Arthur McDonald lived life of service

The university lost a strong supporter January 4 with the death of Art McDonald.

McDonald, 58, was a member of the FPU foundation board since 1994, and contributor to many projects. He and his wife, Barbara, served as co-chairs of the Building Our Community capital campaign and were instrumental in the building of McDonald Hall, the administration, office and classroom building that bears their name.

The entire McDonald family were alumni, with Art graduating in 1972, daughter Deborah (McDonald) Elrich in 1988, Barbara in 1992 and son John in 1993. Art studied social science, Barbara management and human resources and both children social work. Art also earned a master's in social work from California State University, Fresno, and eventually earned credentials as a licensed clinical social worker and marriage, family, child counselor.

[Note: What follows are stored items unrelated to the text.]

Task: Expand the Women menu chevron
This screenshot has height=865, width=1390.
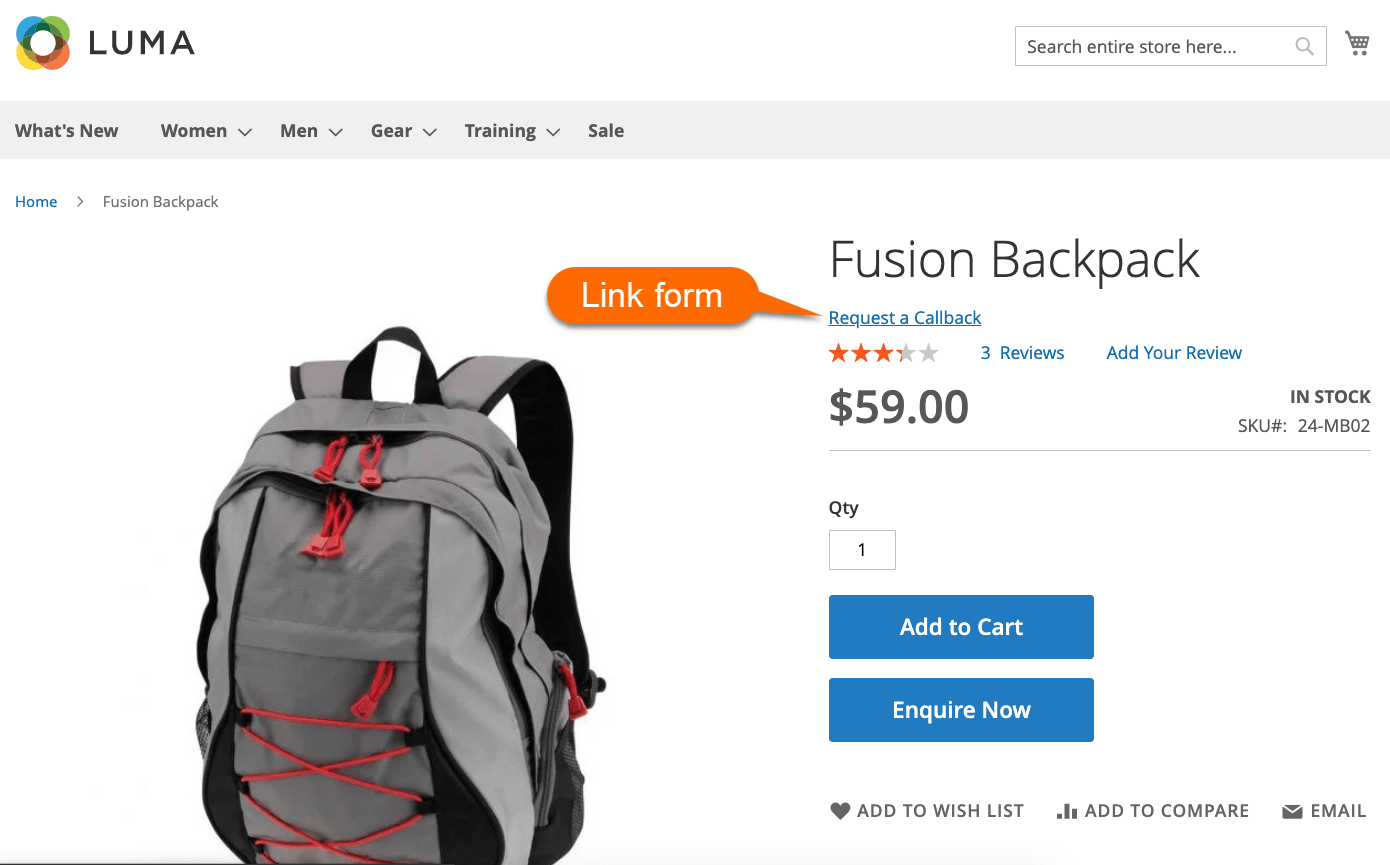Action: 245,132
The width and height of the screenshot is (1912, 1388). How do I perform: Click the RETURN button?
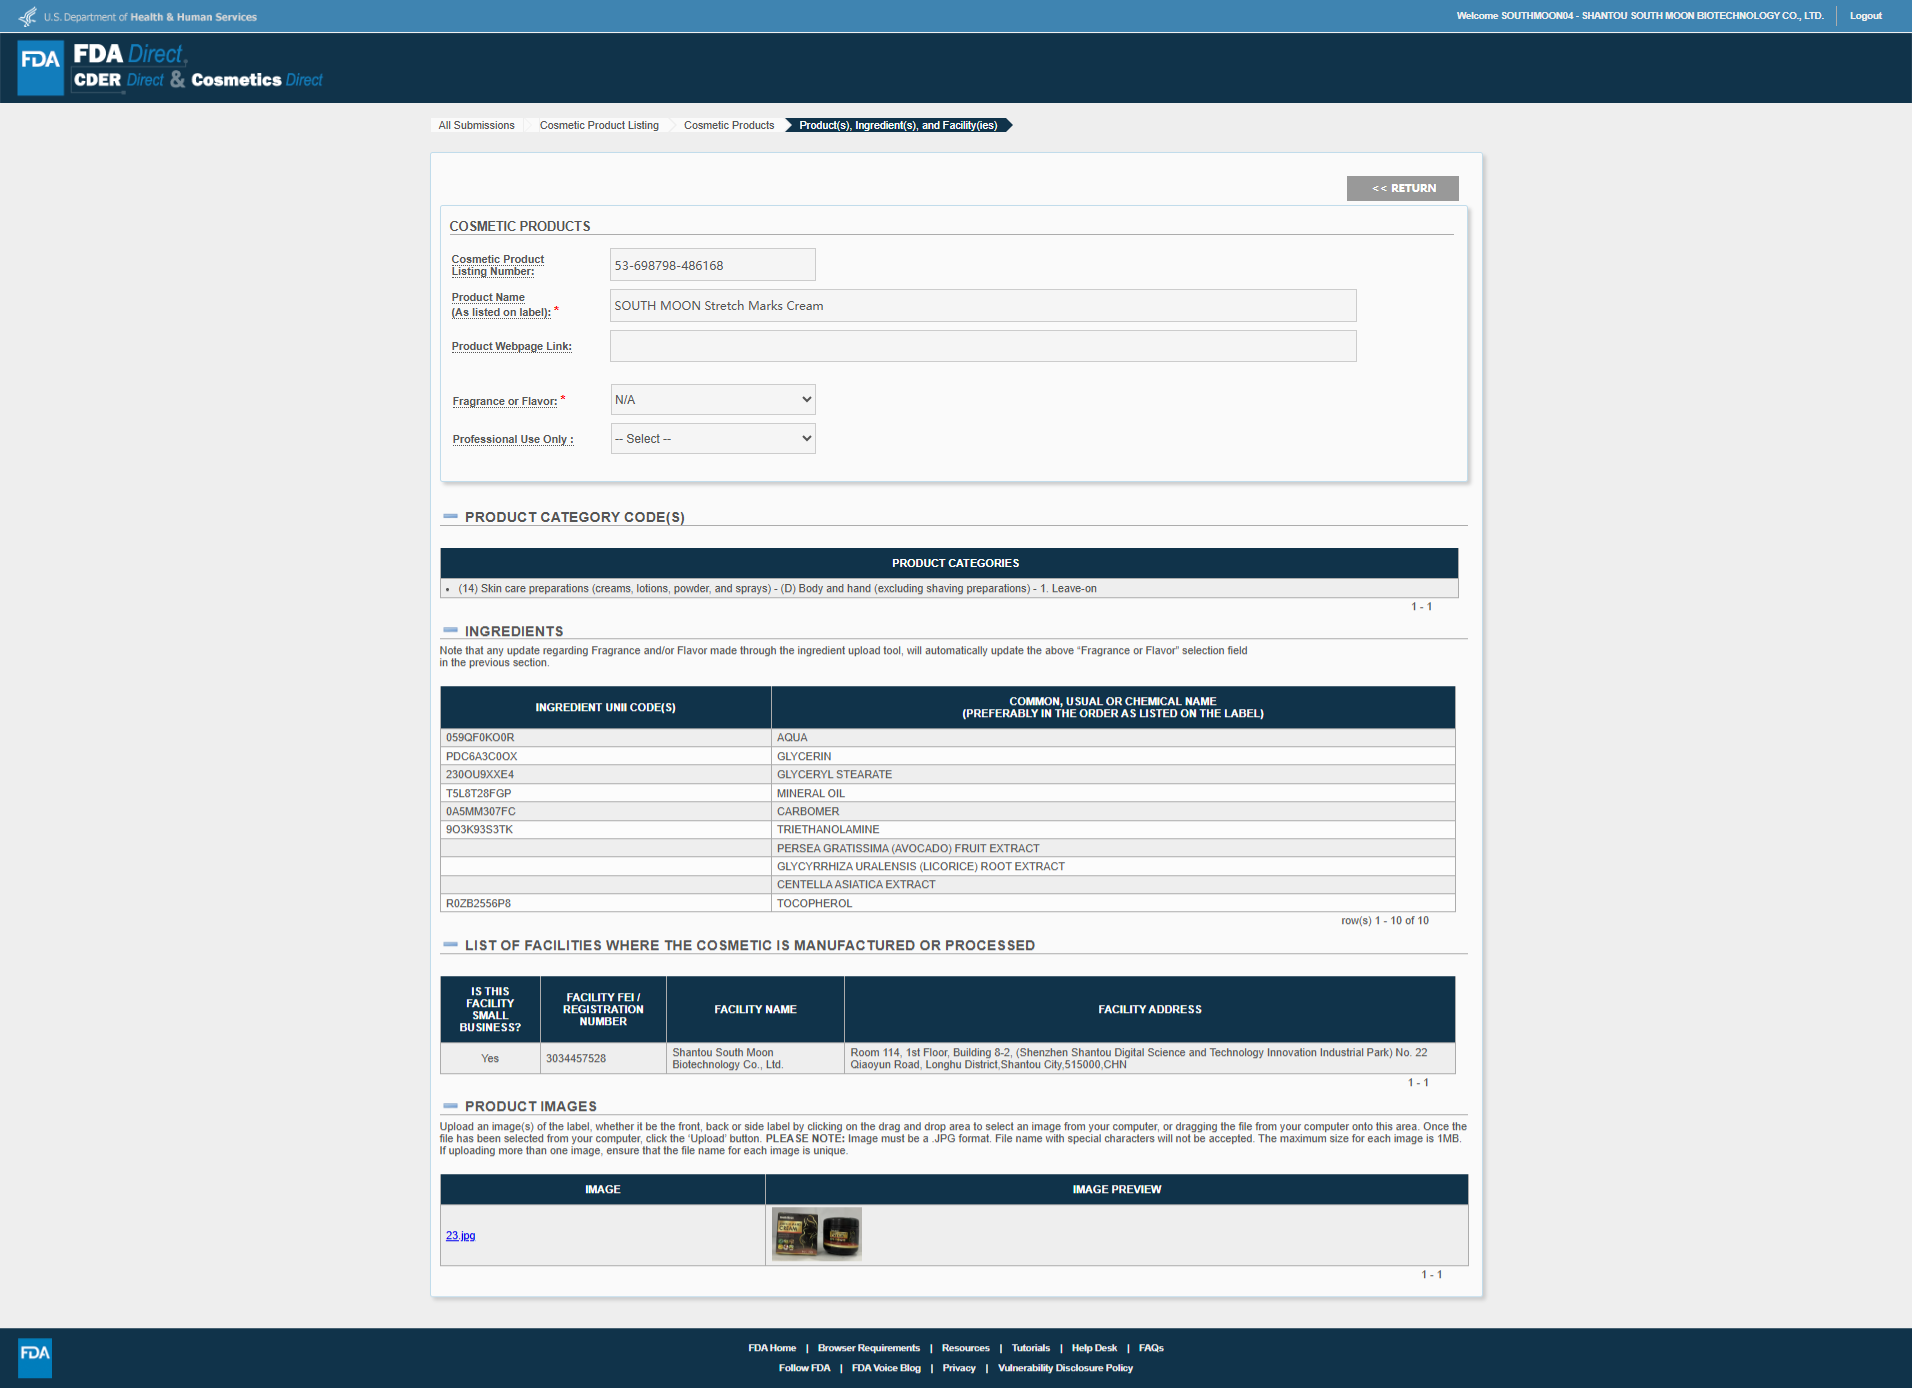(1402, 188)
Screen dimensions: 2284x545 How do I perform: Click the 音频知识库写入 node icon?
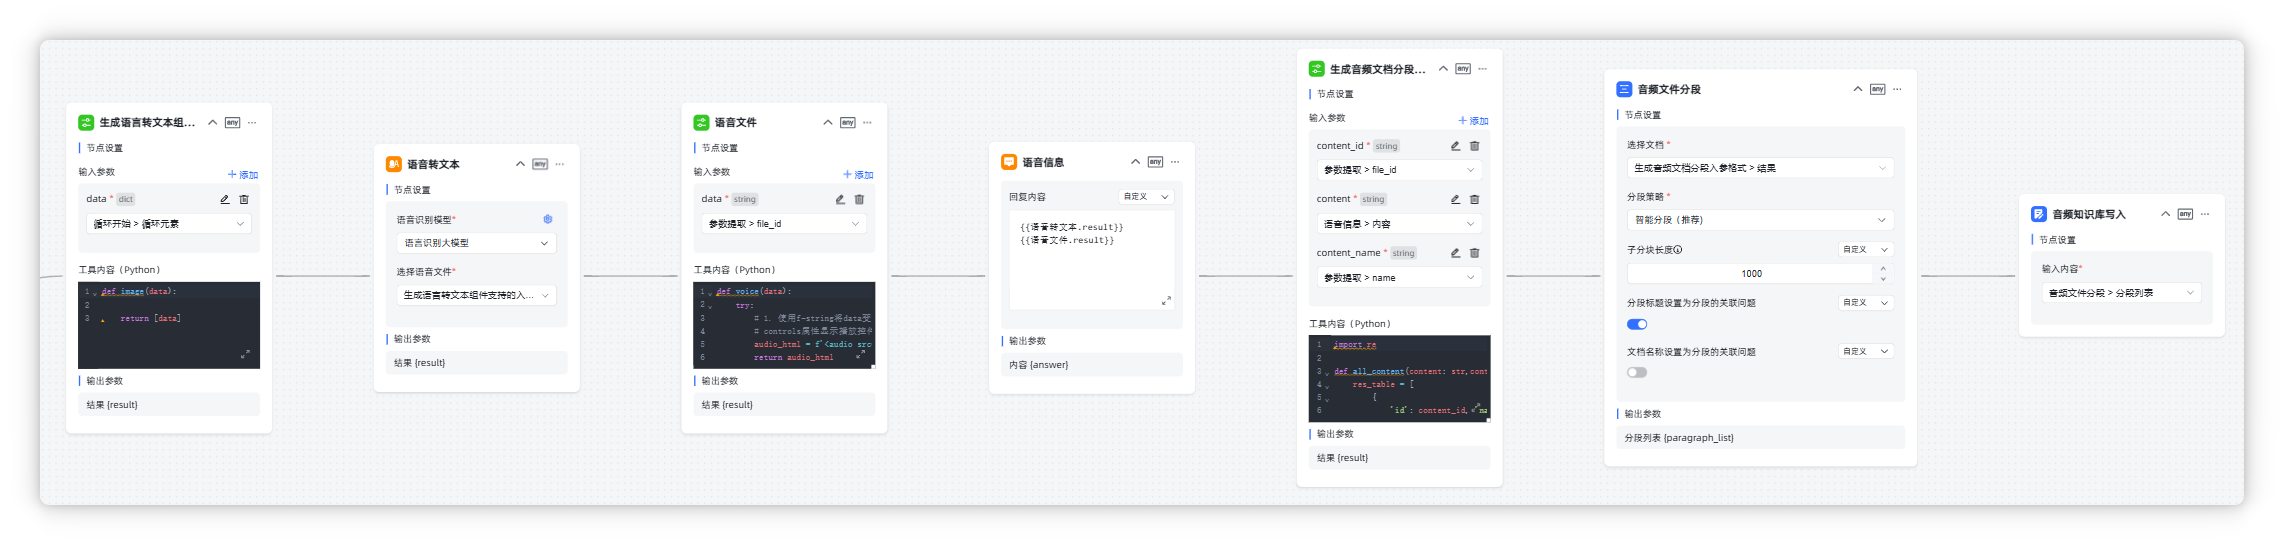pos(2038,214)
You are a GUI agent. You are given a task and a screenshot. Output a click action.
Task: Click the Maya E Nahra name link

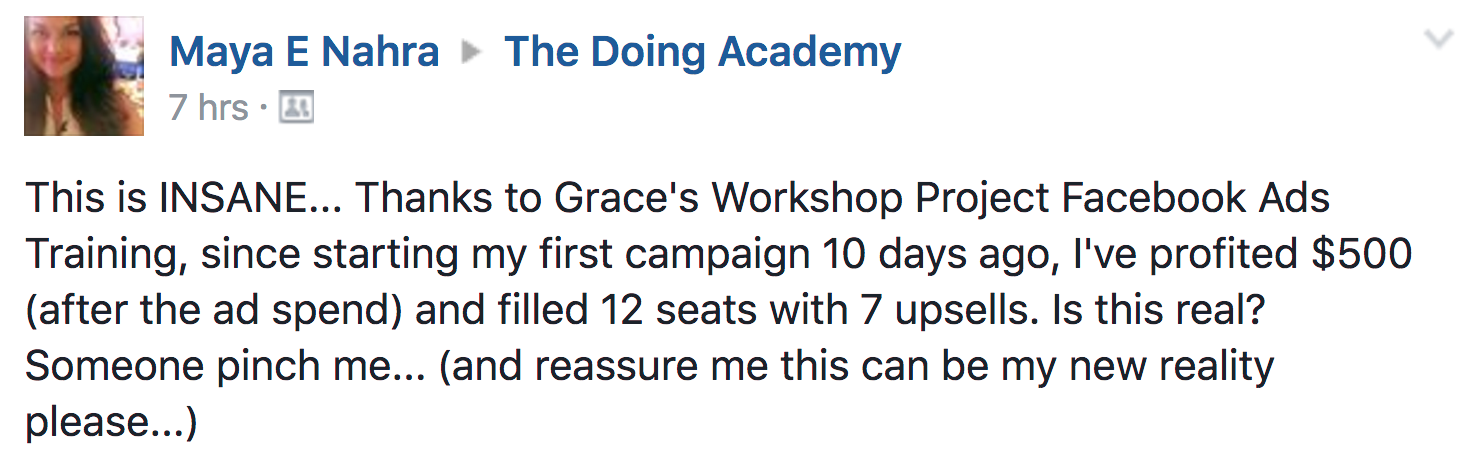[304, 52]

Many benefited from Art's desire to serve. After working as a youth pastor, in 1977 he founded his first halfway house for community corrections. By the time of his 1994 retirement he had started 17 such facilities throughout the United States for adults and juveniles. He began both Eclectic Communications and International Self-Help Services.

Art's efforts to help others didn't stop with his employment. He chaired the University of Sioux Falls (S.D.) University board and belonged to the school's foundation board. In addition, he served on the boards of North American Baptist Seminary Leadership Foundation and Carroll Institute and was past president of the International Halfway House Association.

Barbara serves on the FPU Board of Trustees and the USF Foundation Board. She and son John operate a real estate business. Born in Visalia to Fay and Myrtle (Stewart) McDonald, Art is survived by his wife and children, one daughter-in-law, one son-in-law, five grandchildren and two sisters.

The family hosted a "Going Home" celebration January 9 in Sioux Falls, where Art and Barbara moved in 1992. The couple attended Oak Hills Baptist Church.